My curiosity was now aroused: what started someone thinking how great it would be if the taste of cigar tobacco were combined with the taste of pineapple? Was this some adult version of the bored kids at cook outs who think it would be a great idea to combine Coca-Cola and coleslaw, or was there more to it than that?
Once home, Google led me to a couple of on-line cigar community bulletin boards. On one, the pineapple smoking experience was described thus: "a dazzling mélange of artificial pineapple, burning rubber, stale urine and 11 year old Tahitian vanilla assaulted my senses and left them bruised, battered and befuddled in a clump on the floor." ( http://www.cigartrends.com/viewtopic.php?t=63 ) A posting in the other offered this: "[The cigar manufacturer] has to flavor their cigars because they use such a low grade tobacco. You're basically puffing on stems, paper, and sometimes woodchips...Why not just eat a piece of chocolate?" ( http://forums.cigaraficionado.com/eve/forums/a/tpc/f/6346086/m/231105614 )
Reading the experts, I felt positively smug enjoying the chocolate-covered raspberry ring gels I'd bought along with the rye bread.

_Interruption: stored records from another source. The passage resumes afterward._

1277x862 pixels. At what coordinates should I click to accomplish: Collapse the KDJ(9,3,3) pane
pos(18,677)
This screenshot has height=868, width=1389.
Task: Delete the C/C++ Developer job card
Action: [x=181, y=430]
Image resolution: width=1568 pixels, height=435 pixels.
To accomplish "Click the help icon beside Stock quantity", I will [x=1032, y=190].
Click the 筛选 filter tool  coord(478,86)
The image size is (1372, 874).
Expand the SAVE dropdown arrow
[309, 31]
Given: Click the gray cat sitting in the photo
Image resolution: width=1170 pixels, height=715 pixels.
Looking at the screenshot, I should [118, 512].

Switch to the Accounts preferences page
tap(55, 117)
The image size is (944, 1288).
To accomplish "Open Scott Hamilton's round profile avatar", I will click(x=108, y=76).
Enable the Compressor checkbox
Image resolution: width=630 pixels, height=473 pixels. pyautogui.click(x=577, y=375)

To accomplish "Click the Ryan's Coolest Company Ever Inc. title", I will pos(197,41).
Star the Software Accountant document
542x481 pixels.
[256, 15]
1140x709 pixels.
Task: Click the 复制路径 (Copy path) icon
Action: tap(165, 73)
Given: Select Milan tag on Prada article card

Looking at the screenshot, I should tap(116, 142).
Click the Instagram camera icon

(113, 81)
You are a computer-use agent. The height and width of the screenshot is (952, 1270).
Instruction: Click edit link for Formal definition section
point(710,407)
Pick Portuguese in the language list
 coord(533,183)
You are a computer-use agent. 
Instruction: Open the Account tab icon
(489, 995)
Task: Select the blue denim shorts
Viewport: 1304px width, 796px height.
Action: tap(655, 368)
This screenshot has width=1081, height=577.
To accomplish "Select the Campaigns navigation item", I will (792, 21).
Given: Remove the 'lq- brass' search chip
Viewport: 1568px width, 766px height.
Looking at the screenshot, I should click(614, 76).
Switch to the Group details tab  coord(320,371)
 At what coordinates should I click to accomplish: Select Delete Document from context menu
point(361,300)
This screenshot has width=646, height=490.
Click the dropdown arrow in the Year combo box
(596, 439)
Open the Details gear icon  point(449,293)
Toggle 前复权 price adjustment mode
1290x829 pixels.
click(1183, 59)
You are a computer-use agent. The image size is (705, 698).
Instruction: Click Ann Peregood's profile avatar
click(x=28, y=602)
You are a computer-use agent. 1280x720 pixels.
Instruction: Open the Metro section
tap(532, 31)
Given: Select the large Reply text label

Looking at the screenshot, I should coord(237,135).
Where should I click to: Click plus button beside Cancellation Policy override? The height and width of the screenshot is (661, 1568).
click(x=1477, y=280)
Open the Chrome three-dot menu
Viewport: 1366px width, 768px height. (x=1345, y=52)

Added Note 1: A couple of posts ago I wrote about one of my students, the one whose creativity in overcoming cramped exam conditions left me fascinated and just a bit envious. I recently received an e-mail from her. A project she entered into a lighting design competition won her second place and $1500. How about that?
Added Note 2: Encouraged by the positive e-mails I've received from kind readers, I've added the ability topost responses and comments here. Your thoughts have always been welcome; hopefully this will make sharing them a little easier.